Un livre rouge, tenu nonchalamment entre deux doigts - à part le chapeau, la seule touche de couleur vive dans ce portrait très sobre. William Strang peint cette femme assise en 1918, en se concentrant entièrement sur son personnage : robe vert foncé, tissu jaune sur les genoux, avec en arrière-plan un mur gris, presque immobile. Le chapeau à large bord projette une ombre douce sur la partie supérieure du visage, d’où le regard jaillit néanmoins directement. C’est précisément ce qui fait l’intimité du tableau : rien ne détourne l’attention, tout reste voilé, et c’est précisément pour cela que la touche de rouge a un tel impact.

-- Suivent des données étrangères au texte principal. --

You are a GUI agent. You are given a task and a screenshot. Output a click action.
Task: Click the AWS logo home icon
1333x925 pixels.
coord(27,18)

C’est sur cette ombre projetée par le chapeau que l’impression doit faire ses preuves - et la toile satinée Leonardo la restitue avec une finesse étonnante : la transition entre la teinte olive ombrée du front et le rose clair de la joue s’effectue en douceur, sans rupture, et les yeux conservent leur dessin sous le bord du chapeau. Le livre rouge se détache également nettement sur le tissu jaune, avec un bord bien défini à portée de main. Par rapport à l’original, le motif apparaît ici inversé horizontalement. Le châssis de 35 x 46 cm ne nécessite pas de cadre supplémentaire - ce qui, à mon avis, convient parfaitement, car ainsi rien ne vient faire concurrence au chapeau et au personnage. Au dos se trouve un crochet dentelé à enfoncer.
Une image sobre qui vit d’une seule harmonie de couleurs - et selon la façon dont la lumière de la pièce caresse la surface soyeuse, tantôt le chapeau, tantôt le petit livre rouge resplendit un peu plus. Cela donne de la vie à l'œuvre sans pour autant la rendre agitée.